The reason Sigloch says this is that the team's analysis of the "tree" of magma that underlies both Réunion and the EARZ suggests that it's in the process of forming another branch -- another mantle plume -- that will ultimately end up underneath what is now South Africa.  "In tens of millions of years, a blob of nightmarishly gargantuan proportions will pinch off from the central cusp," Sigloch said, in an interview with Quanta magazine.  "This would produce cataclysmic eruptions.  The Deccan Traps [one of the largest volcanic eruptions ever, and which probably contributed to the extinction of the non-avian dinosaurs 66 million years ago] were caused by what we would think of as a solitary mantle plume.  This future mega-blob, though, would be capable of producing volcanism so prolific and extensive that the Deccan Traps would be a firecracker in comparison."

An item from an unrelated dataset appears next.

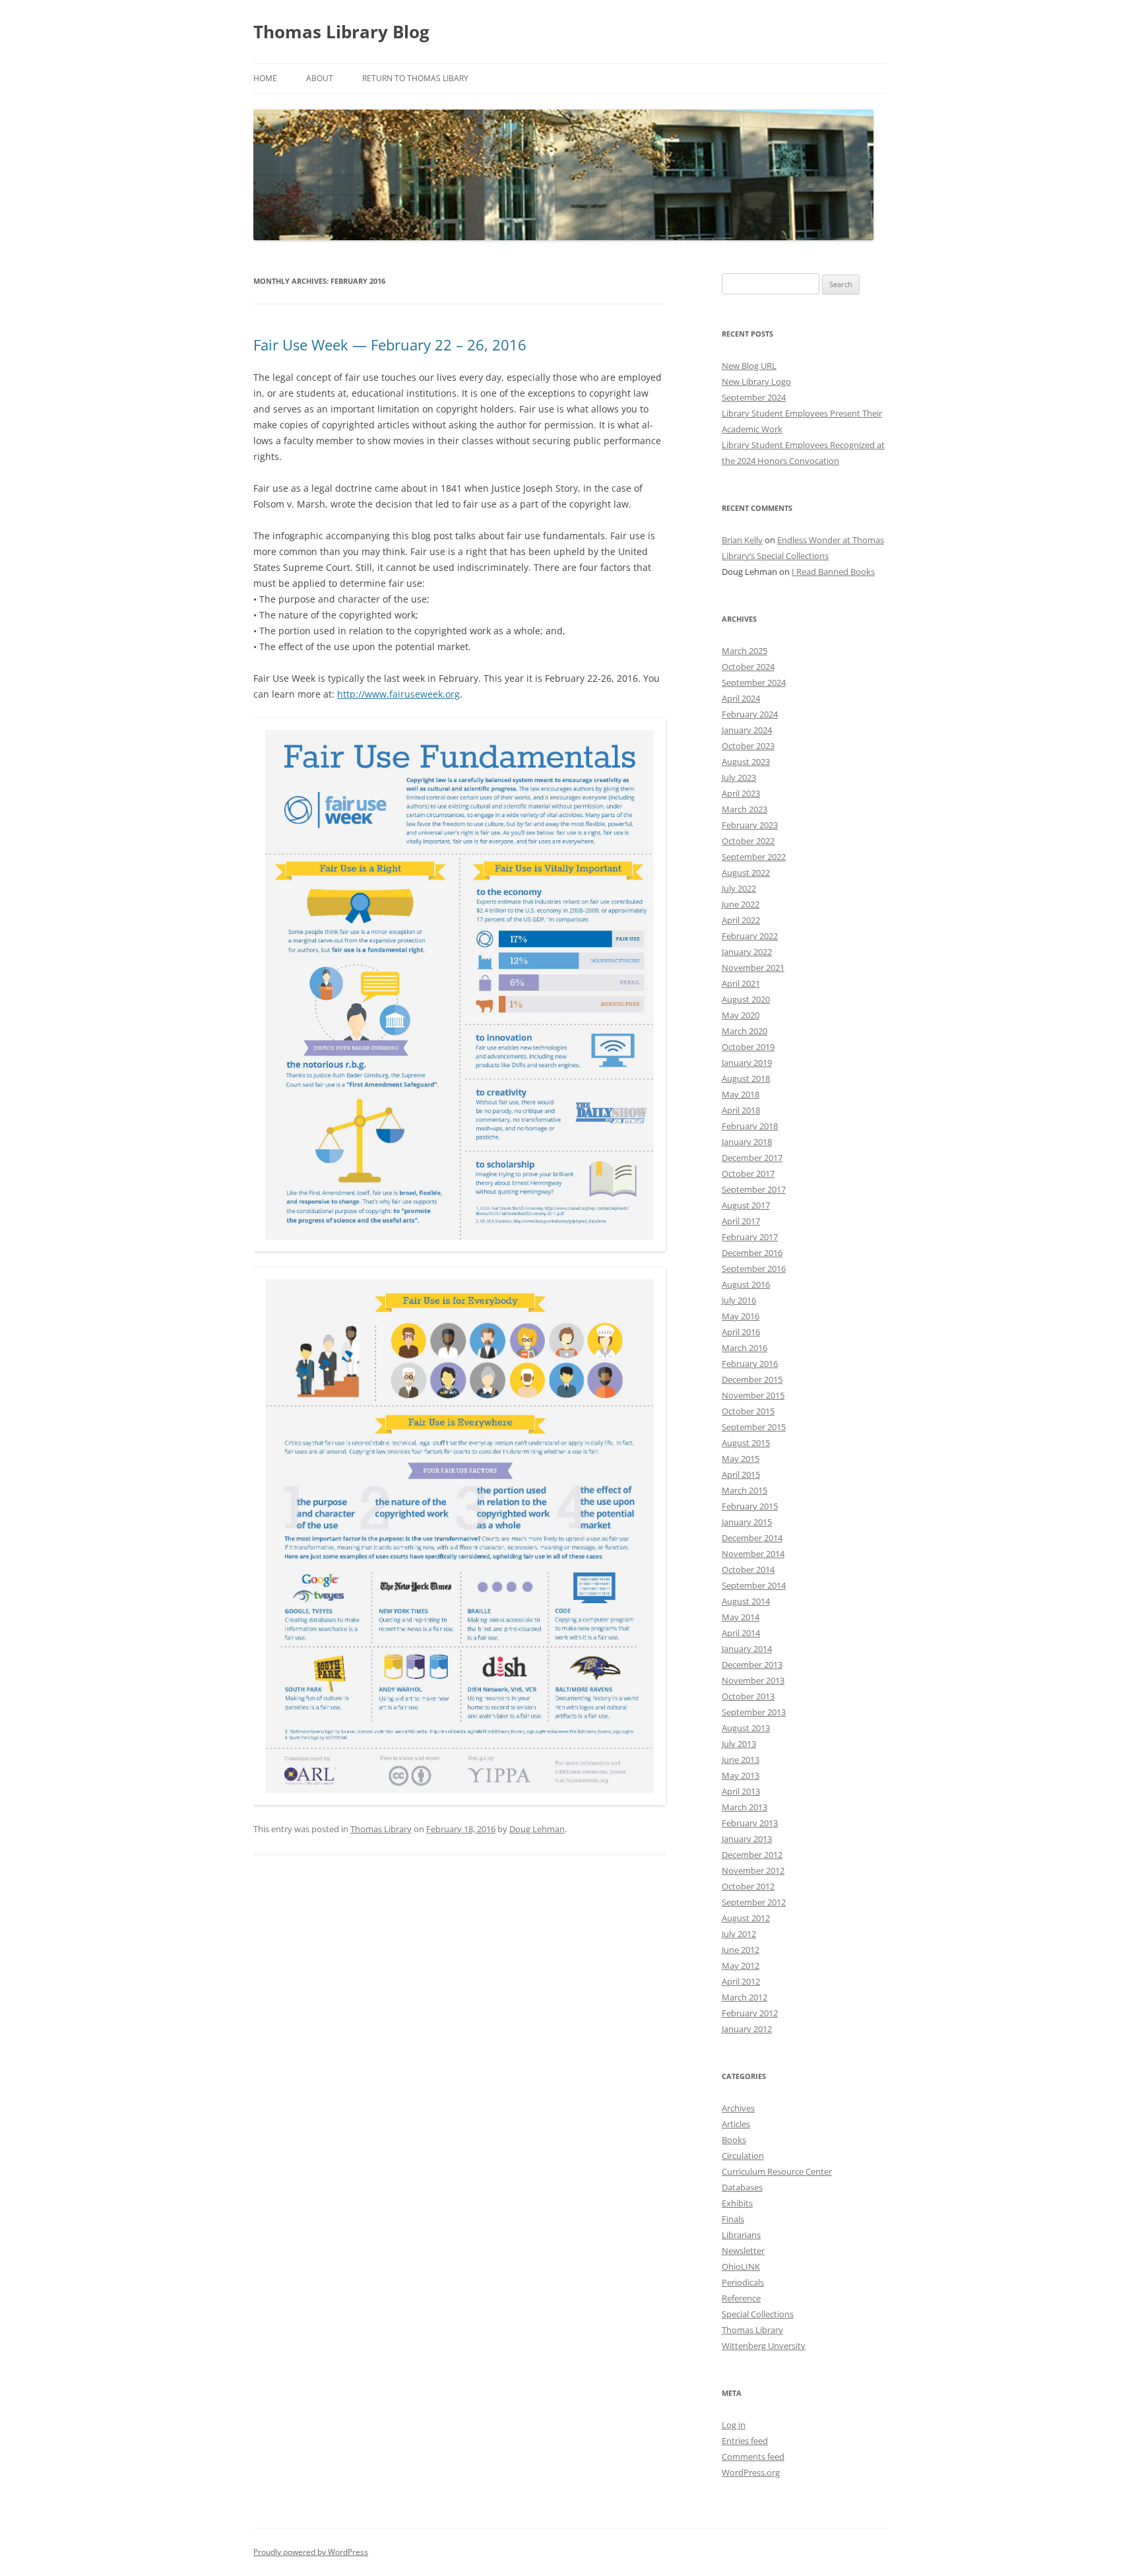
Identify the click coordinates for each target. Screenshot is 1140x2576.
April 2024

Pretty scary.  But like I said, if you want to visit South Africa, or if you live there, you still have a ten-million-year window to take care of business.  What's interesting from a geological perspective is that up till now, South Africa has been very stable tectonically.  The majority of the country is made of extremely old rock, what geologists call a "craton" -- a chunk of some of the oldest continents on Earth.  A massive flood basalt eruption, like the Deccan Traps, the Columbia River Flood Basalts, and the largest of them all -- the Siberian Traps, implicated in the cataclysmic Permian-Triassic Extinction -- would (literally) overturn three billion years of stable geology, with catastrophic results for the entire planet.

So yeah.  That's cheerful.  But since we have ten million years before we have anything serious to worry about, it'd be better if to turn your attention to more pressing concerns, even if you live in Johannesburg.  Like what we're doing to destroy the global ecosystem our own selves by our seeming commitment to burn every last gallon of fossil fuels out there, damn the climate, full speed ahead, and which could make the Earth pretty close to uninhabitable a great deal sooner. 

Which now that I think of it, isn't all that reassuring.